++++ INFORMATION SHOWN ++++
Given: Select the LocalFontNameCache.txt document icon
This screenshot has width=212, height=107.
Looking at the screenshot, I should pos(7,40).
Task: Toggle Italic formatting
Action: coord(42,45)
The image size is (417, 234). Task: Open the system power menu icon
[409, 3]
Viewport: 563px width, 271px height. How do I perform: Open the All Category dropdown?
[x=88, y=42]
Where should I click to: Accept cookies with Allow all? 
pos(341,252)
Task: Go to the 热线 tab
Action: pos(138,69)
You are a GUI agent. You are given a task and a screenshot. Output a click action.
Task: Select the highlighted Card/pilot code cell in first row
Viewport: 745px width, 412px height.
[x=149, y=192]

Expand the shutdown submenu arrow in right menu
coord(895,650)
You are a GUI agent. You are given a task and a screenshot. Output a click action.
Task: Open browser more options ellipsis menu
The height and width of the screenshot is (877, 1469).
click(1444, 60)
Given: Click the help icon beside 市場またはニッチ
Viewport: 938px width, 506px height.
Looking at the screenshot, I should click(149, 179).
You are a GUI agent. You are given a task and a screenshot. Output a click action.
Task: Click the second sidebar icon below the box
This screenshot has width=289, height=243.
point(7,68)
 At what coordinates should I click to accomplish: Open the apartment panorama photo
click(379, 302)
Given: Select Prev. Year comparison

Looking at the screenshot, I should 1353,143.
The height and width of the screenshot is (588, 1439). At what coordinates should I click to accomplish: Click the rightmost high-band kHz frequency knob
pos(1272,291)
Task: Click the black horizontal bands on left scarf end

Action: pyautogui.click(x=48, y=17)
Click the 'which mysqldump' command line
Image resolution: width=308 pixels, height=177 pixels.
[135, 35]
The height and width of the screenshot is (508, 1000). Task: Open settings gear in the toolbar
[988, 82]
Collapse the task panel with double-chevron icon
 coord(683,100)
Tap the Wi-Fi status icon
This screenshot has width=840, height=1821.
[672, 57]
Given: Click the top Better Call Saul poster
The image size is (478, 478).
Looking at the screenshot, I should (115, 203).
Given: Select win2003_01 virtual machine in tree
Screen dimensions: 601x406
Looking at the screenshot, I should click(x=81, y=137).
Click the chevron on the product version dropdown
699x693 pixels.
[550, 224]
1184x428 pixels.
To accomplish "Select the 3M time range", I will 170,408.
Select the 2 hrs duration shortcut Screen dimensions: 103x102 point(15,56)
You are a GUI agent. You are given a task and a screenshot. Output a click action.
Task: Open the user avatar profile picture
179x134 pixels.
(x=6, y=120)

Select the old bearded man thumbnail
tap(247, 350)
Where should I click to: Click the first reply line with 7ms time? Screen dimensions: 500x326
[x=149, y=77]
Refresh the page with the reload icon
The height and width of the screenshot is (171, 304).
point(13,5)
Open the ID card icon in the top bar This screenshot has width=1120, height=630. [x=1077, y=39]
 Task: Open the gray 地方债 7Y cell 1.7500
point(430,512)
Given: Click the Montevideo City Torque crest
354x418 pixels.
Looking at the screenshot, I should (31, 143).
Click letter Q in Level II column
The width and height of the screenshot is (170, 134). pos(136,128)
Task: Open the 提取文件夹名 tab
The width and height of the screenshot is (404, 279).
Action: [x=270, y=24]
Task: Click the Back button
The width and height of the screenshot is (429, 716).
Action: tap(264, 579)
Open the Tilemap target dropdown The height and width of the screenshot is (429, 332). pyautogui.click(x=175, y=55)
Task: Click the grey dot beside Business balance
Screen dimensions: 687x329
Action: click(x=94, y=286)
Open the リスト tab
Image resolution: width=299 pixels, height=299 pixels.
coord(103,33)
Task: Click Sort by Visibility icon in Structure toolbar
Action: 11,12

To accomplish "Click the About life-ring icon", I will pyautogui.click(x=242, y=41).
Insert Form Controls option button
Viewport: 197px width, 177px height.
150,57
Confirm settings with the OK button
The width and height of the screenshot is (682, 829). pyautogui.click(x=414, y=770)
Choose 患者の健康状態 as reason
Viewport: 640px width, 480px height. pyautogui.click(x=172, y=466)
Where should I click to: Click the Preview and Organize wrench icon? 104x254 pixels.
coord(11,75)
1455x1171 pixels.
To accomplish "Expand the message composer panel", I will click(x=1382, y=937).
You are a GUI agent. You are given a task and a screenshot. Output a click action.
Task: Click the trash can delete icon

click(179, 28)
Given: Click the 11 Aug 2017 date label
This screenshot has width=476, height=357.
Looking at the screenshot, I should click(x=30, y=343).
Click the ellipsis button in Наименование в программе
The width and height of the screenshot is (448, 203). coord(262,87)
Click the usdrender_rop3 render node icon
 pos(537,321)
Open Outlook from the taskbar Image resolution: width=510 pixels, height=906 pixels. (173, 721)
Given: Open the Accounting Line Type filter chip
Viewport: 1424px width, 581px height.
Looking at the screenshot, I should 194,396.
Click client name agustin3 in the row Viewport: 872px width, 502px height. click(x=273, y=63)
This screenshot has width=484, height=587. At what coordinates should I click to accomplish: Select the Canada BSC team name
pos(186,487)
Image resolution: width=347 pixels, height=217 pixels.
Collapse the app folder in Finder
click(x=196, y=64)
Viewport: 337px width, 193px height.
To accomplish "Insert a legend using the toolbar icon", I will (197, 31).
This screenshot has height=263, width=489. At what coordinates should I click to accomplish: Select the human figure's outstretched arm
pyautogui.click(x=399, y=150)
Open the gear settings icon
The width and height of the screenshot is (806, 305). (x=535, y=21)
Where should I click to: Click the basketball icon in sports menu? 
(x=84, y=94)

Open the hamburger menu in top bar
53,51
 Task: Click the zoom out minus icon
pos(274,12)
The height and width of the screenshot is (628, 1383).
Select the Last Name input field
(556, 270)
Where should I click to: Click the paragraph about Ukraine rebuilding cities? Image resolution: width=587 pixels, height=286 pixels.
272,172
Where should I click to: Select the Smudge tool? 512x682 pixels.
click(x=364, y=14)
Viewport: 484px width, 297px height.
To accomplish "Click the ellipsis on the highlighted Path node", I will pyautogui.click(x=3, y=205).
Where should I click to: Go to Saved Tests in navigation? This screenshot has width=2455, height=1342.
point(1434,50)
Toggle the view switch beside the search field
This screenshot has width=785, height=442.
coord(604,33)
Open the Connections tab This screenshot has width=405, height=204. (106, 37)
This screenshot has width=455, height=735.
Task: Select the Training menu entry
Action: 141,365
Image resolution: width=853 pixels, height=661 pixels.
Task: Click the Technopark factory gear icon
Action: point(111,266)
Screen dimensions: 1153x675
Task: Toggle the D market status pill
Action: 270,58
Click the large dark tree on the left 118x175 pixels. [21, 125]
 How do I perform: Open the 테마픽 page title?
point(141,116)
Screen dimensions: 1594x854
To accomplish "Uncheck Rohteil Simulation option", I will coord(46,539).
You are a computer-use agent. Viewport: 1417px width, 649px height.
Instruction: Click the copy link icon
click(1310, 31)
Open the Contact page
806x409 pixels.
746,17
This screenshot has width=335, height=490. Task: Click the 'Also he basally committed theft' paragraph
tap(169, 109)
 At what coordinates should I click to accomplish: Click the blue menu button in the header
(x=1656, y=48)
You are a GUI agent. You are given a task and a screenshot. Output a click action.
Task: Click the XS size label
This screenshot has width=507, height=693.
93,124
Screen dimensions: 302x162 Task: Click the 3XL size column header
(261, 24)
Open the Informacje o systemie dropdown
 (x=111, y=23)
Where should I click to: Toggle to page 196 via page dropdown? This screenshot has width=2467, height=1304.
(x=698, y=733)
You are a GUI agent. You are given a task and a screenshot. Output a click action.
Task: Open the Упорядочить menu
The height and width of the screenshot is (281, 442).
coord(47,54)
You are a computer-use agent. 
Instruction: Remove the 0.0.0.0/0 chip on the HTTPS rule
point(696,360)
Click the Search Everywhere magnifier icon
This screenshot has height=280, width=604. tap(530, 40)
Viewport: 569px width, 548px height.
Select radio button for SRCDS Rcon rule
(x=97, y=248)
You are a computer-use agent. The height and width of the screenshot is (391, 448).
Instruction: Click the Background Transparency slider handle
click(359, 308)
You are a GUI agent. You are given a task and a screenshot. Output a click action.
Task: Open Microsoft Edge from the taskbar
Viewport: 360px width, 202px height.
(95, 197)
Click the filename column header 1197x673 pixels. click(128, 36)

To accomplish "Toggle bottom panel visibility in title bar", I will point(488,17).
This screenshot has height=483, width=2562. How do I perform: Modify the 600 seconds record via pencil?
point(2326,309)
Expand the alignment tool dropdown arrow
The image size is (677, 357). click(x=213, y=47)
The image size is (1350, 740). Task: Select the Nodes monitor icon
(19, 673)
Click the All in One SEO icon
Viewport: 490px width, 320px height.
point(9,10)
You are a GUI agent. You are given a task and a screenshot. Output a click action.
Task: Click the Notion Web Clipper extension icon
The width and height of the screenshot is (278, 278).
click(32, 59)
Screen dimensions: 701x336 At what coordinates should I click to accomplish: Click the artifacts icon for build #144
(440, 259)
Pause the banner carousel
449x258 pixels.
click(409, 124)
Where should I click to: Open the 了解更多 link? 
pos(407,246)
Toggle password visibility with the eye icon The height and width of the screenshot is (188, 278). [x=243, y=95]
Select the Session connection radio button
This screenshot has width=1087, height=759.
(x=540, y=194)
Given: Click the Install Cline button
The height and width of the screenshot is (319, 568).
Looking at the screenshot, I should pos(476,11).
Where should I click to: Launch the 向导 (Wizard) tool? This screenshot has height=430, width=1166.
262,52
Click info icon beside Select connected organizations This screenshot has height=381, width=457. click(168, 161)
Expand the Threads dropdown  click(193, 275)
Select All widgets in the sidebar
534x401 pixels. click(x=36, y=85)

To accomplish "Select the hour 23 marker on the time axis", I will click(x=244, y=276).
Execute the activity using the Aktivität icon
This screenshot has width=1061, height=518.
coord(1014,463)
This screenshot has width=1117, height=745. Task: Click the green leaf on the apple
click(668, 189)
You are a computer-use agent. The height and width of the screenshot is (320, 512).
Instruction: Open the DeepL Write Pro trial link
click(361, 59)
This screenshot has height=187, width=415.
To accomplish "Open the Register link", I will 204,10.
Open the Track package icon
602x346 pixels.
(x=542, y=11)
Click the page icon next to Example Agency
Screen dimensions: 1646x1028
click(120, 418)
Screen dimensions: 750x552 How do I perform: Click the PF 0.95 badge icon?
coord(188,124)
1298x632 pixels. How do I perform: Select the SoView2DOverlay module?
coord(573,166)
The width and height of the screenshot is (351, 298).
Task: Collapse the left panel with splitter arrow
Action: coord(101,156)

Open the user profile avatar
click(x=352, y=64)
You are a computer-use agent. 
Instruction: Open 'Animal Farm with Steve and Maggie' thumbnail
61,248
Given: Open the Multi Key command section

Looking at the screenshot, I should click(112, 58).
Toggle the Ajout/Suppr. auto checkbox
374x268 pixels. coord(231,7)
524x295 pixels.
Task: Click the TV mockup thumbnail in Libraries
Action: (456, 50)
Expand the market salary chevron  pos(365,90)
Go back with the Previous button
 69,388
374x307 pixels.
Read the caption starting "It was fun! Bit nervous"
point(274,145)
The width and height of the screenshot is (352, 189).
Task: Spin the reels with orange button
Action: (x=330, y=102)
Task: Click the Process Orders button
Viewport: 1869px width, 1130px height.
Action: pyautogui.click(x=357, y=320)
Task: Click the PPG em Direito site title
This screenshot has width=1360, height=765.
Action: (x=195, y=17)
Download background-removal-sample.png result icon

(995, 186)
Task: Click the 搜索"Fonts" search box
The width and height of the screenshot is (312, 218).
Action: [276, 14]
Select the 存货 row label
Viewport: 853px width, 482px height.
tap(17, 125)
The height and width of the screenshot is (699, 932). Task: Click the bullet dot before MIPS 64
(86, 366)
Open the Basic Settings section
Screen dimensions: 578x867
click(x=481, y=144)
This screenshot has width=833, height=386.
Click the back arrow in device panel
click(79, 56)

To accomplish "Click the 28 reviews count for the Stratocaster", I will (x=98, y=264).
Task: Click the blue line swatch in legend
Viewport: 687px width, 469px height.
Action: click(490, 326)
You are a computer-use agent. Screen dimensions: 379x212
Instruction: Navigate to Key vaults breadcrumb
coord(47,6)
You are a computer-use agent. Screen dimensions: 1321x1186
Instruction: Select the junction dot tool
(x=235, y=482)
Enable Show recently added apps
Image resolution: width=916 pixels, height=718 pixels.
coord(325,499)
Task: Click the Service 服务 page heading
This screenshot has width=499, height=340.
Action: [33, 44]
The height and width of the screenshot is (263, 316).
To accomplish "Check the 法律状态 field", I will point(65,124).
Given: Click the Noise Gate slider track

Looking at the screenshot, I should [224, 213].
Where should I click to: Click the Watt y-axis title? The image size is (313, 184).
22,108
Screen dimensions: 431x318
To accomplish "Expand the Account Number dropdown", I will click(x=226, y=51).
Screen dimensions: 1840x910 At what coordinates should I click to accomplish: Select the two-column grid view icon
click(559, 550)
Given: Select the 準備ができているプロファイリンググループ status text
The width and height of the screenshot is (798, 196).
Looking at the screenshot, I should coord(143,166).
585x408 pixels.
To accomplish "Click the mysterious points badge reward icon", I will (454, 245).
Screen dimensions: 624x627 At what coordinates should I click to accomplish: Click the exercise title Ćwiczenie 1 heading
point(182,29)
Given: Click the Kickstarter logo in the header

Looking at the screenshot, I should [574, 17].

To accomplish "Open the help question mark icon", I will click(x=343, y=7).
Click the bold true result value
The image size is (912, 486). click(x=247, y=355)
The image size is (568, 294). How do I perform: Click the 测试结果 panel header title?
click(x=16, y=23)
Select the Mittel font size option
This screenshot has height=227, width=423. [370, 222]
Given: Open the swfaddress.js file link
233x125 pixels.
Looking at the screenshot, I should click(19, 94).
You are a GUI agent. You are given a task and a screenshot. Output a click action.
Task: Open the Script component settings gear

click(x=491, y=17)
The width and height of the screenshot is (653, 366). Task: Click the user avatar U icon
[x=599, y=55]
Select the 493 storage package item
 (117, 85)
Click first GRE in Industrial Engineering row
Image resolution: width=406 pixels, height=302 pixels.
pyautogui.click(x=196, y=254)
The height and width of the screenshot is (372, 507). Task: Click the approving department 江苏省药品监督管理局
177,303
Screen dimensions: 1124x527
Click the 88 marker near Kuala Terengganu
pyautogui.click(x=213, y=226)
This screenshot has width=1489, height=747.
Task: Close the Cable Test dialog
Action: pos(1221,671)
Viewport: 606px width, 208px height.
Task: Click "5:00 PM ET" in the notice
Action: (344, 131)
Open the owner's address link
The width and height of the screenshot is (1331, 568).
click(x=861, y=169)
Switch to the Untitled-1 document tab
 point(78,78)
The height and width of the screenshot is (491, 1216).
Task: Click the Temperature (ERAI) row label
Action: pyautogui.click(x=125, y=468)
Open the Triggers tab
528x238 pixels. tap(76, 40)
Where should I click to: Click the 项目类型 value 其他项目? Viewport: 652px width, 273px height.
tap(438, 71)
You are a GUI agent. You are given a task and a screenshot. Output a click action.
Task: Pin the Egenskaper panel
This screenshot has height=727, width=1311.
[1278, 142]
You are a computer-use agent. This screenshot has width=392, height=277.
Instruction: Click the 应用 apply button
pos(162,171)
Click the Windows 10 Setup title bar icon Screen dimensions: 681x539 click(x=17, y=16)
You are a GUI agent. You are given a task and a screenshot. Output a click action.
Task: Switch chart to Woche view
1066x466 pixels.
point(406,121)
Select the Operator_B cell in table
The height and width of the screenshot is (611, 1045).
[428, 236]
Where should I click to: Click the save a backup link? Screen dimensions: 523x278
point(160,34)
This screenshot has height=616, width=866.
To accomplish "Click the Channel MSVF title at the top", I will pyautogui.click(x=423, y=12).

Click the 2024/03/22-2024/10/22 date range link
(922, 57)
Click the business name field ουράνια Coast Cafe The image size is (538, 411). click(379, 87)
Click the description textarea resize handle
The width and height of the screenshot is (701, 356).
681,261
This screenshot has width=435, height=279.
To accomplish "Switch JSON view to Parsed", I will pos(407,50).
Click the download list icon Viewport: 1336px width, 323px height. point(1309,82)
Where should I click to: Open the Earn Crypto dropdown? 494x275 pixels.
++++
ABOUT THIS EXERCISE
Out of the data above, set down the lines from the one with "is (391, 448)." to the one with "Task: Click the Notion", both included, exactly as written and with no additions.

YOUR RESPONSE
You are a computer-use agent. The height and width of the screenshot is (391, 448).
Instruction: Click the Background Transparency slider handle
click(359, 308)
You are a GUI agent. You are given a task and a screenshot. Output a click action.
Task: Open Microsoft Edge from the taskbar
Viewport: 360px width, 202px height.
(95, 197)
Click the filename column header 1197x673 pixels. click(128, 36)

To accomplish "Toggle bottom panel visibility in title bar", I will point(488,17).
This screenshot has height=483, width=2562. How do I perform: Modify the 600 seconds record via pencil?
point(2326,309)
Expand the alignment tool dropdown arrow
The image size is (677, 357). click(x=213, y=47)
The image size is (1350, 740). Task: Select the Nodes monitor icon
(19, 673)
Click the All in One SEO icon
Viewport: 490px width, 320px height.
point(9,10)
You are a GUI agent. You are given a task and a screenshot. Output a click action.
Task: Click the Notion Web Clipper extension icon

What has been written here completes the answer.